[ID 20000731.001] regex optimizer problems with utf8 and (??{ ... })

Jeffrey Friedl
July 31, 2000 11:14
[ID 20000731.001] regex optimizer problems with utf8 and (??{ ... })
I think I've found a place where the regex optimizer is rejecting a match
that it shouldn't.

I would expect that the program:

     #!/usr/local/bin/perl -w
     use re 'debug';
     use strict;
     use utf8;

     $_ = "A \x{263a} B z C";

     if (m/A . B (??{ "z" }) C/) {
	 print "match\n";
     } else {
	 print "no match\n";

would print that there was a match.

Here's what I'm getting (when piped through something to show non-ASCII
bytes as {FF}):

    % utf8-5
    Compiling REx `A . B (??{ "z" }) C'
    size 11 first at 1
    synthetic stclass `ANYOF[A]'.
       1: EXACT <A >(3)
       3: ANYUTF8(4)
       4: EXACT < B >(6)
       6: LOGICAL[2](7)
       7: EVAL(9)
       9: EXACT < C>(11)
      11: END(0)
    anchored ` B ' at 3 floating ` C' at 6..2147483647 (checking anchored) stclass `ANYOF[A]' minlen 8 with eval 
    Guessing start of match, REx `A . B (??{ "z" }) C' against `A {e2}{98}{ba} B z C'...
    Found anchored substr ` B ' at offset 5...
    Found floating substr ` C' at offset 9...
    This position contradicts STCLASS...
    Trying anchored substr starting at offset 8...
    Did not find anchored substr ` B '...
    Match rejected by optimizer
    Freeing REx: `A . B (??{ "z" }) C'
    no match

The {e2}{98}{ba} is the proper UTF-8 for the single smiley character.

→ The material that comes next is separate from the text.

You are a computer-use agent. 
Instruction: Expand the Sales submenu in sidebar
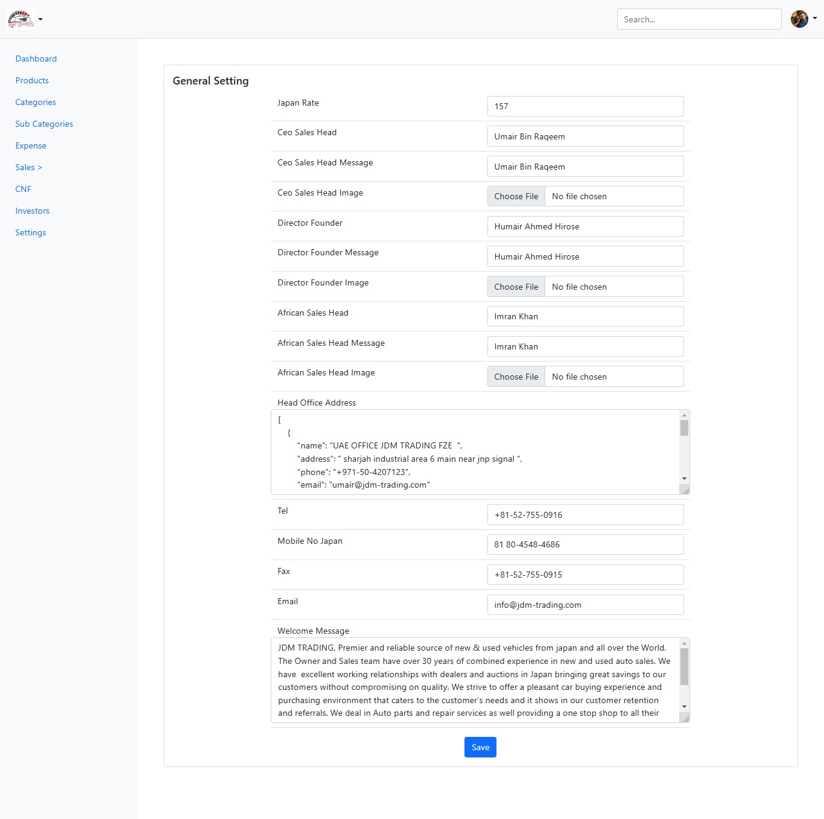[x=28, y=167]
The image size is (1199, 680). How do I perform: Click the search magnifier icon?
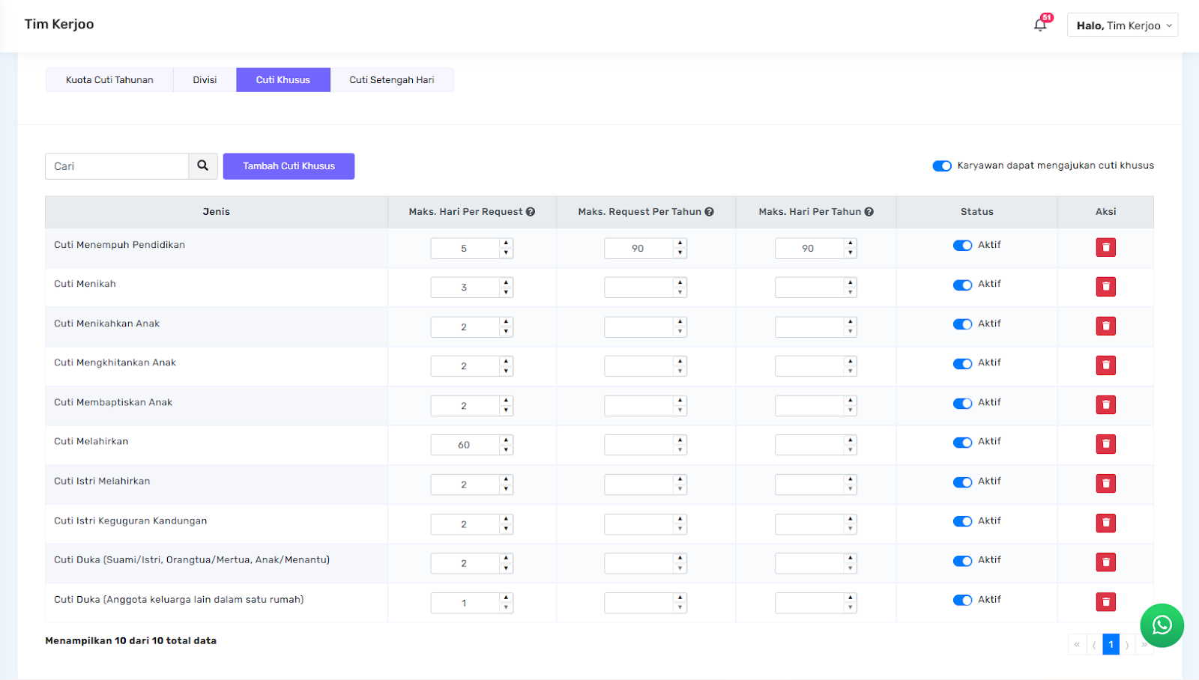(203, 166)
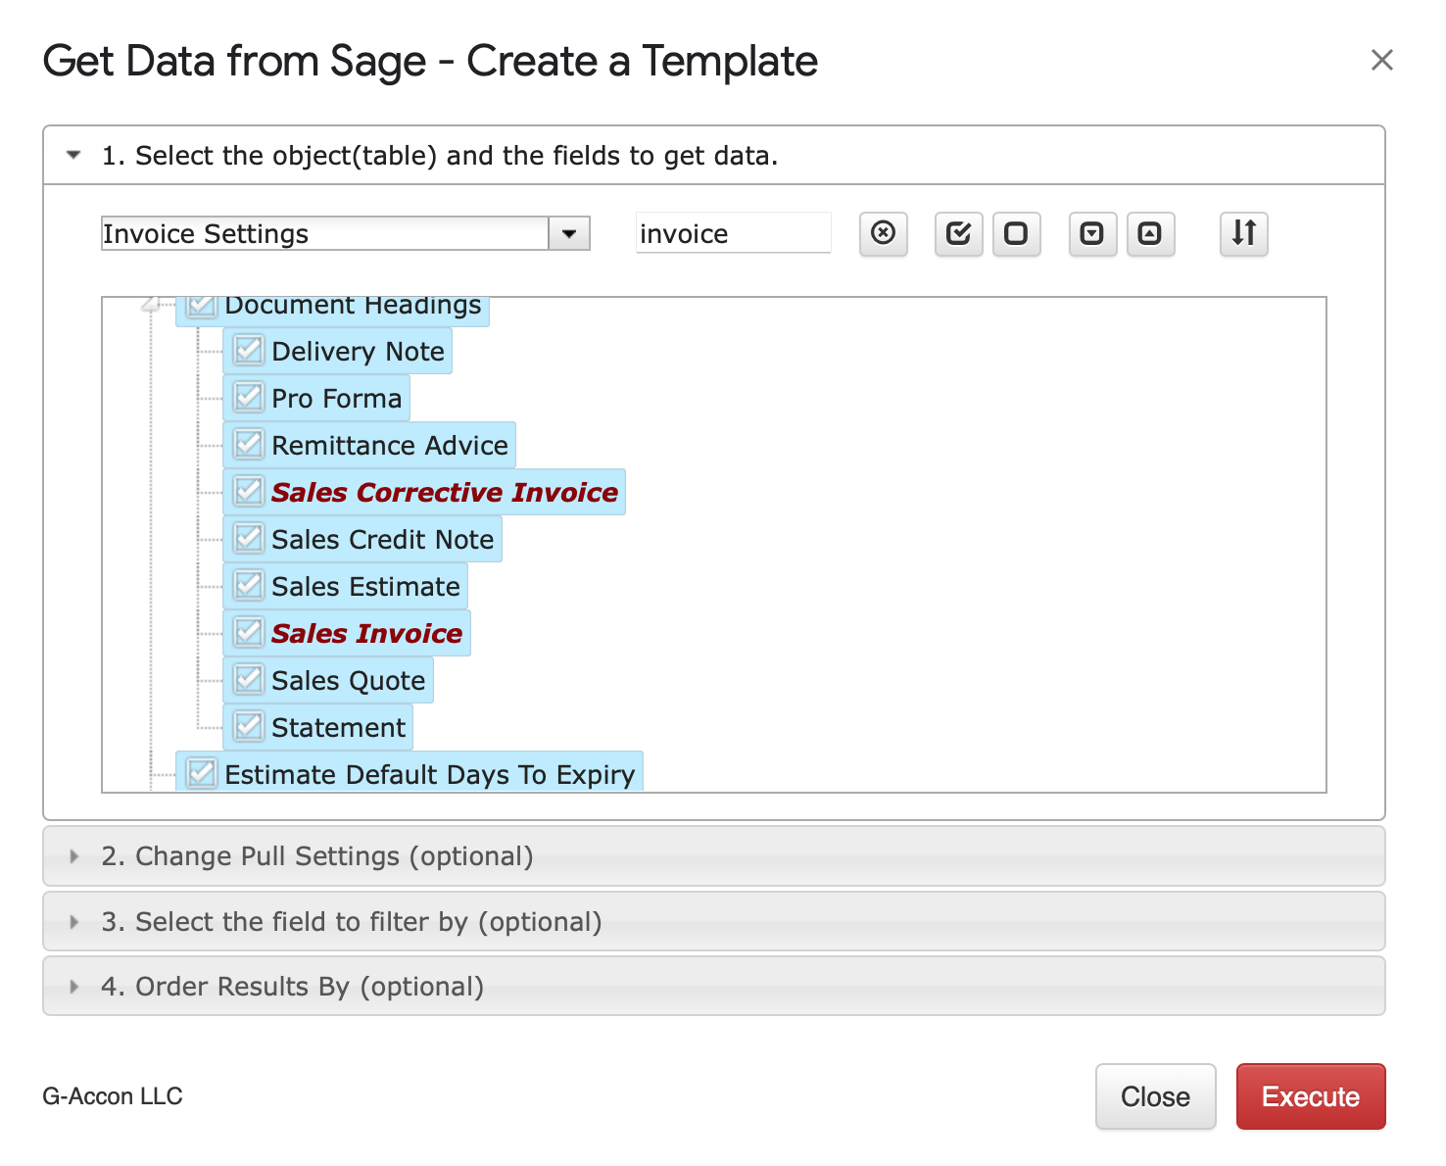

Site configuration information for perl v5.6.0:

Configured by jfriedl at Sat Jul 29 20:09:33 PDT 2000.

Summary of my perl5 (revision 5.0 version 6 subversion 0) configuration:
    osname=linux, osvers=2.2.15, archname=i686-linux
    uname='linux 2.2.16 #6 smp sun jul 23 11:26:16 pdt 2000 i686 unknown '
    config_args='-ds -e -A optimize=-g'
    hint=previous, useposix=true, d_sigaction=define
    usethreads=undef use5005threads=undef useithreads=undef usemultiplicity=undef
    useperlio=undef d_sfio=undef uselargefiles=define 
    use64bitint=undef use64bitall=undef uselongdouble=undef usesocks=undef
    cc='cc', optimize='-O2 -g', gccversion=pgcc-2.91.66 19990314 (egcs-1.1.2 release)
    cppflags='-fno-strict-aliasing -I/usr/local/include -D_LARGEFILE_SOURCE -D_FILE_OFFSET_BITS=64'
    ccflags ='-fno-strict-aliasing -I/usr/local/include -D_LARGEFILE_SOURCE -D_FILE_OFFSET_BITS=64'
    stdchar='char', d_stdstdio=define, usevfork=false
    intsize=4, longsize=4, ptrsize=4, doublesize=8
    d_longlong=define, longlongsize=8, d_longdbl=define, longdblsize=12
    ivtype='long', ivsize=4, nvtype='double', nvsize=8, Off_t='off_t', lseeksize=8
    alignbytes=4, usemymalloc=n, prototype=define
  Linker and Libraries:
    ld='cc', ldflags =' -L/usr/local/lib'
    libpth=/usr/local/lib /lib /usr/lib
    libs=-lnsl -lndbm -lgdbm -ldb -ldl -lm -lc -lposix -lcrypt
    libc=/lib/, so=so, useshrplib=false, libperl=libperl.a
  Dynamic Linking:
    dlsrc=dl_dlopen.xs, dlext=so, d_dlsymun=undef, ccdlflags='-rdynamic'
    cccdlflags='-fpic', lddlflags='-shared -L/usr/local/lib'

Locally applied patches:

@INC for perl v5.6.0:

Environment for perl v5.6.0:
    LANG (unset)
    LANGUAGE (unset)
    LOGDIR (unset)
    PERL_BADLANG (unset)